Here, Defendants have failed to meet their burden. As the Court concluded above, Plaintiff—as the permit applicant—has its own claim under the statute as an adversely affected party. The statue does not limit actions to only wireless service providers. Defendants' argument that Verizon could submit its own application and that Defendants would then be forced to address the same issues Plaintiff raises here in a separate proceeding is equally unavailing. Rule 19(a)(2)(ii) provides that joinder is necessary if "the person's absence . . . leave[s]an existing party subject to a substantial risk of incurring double, multiple, or otherwise inconsistent obligations because of the interest." Defendants' hypothetical fails to demonstrate any such substantial risk. Nor does the fact that much of the information at issue in this case may be in Verizon's control render them a necessary party. See Christopher v. The Neiman Marcus Grp., LLC, No. 16-06309, 2017 WL 374903, at *3 (C.D. Cal. Jan. 26, 2017) ("An individual is not a proper party to an action—let alone a `necessary' party—just because he or she possesses discoverable information."). The federal rules provide ample means for obtaining discovery from non-parties.

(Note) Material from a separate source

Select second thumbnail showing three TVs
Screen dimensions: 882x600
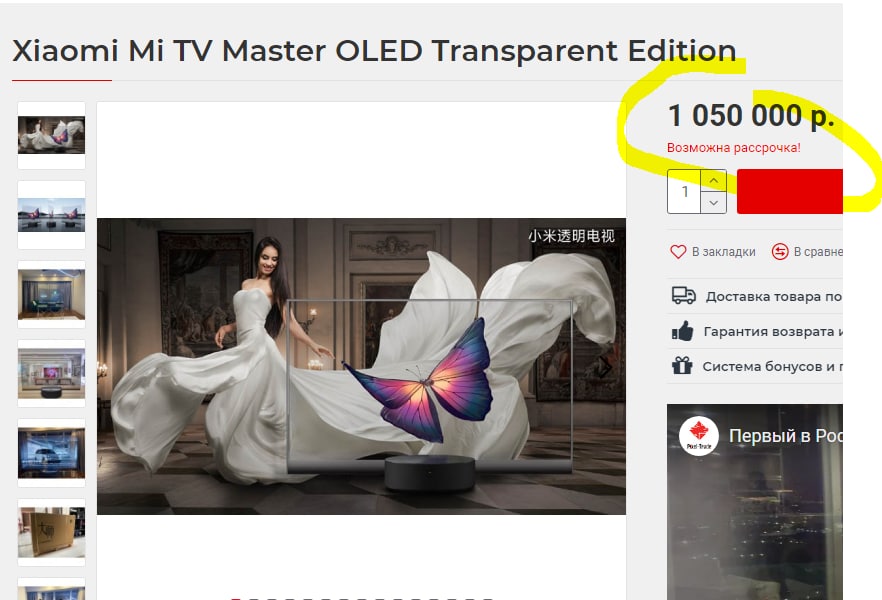[x=51, y=215]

The Court thus denies Defendants' motion to dismiss for failure to join a necessary and indispensable party.
For the reasons stated above, Defendants' motion to dismiss is DENIED as to all claims except the due process claim. The due process claim is DISMISSED with leave to amend. Plaintiff shall file an amended complaint, or statement that it elects to stand on the present Complaint, within 21 days.
This Order disposes of Docket No. 11.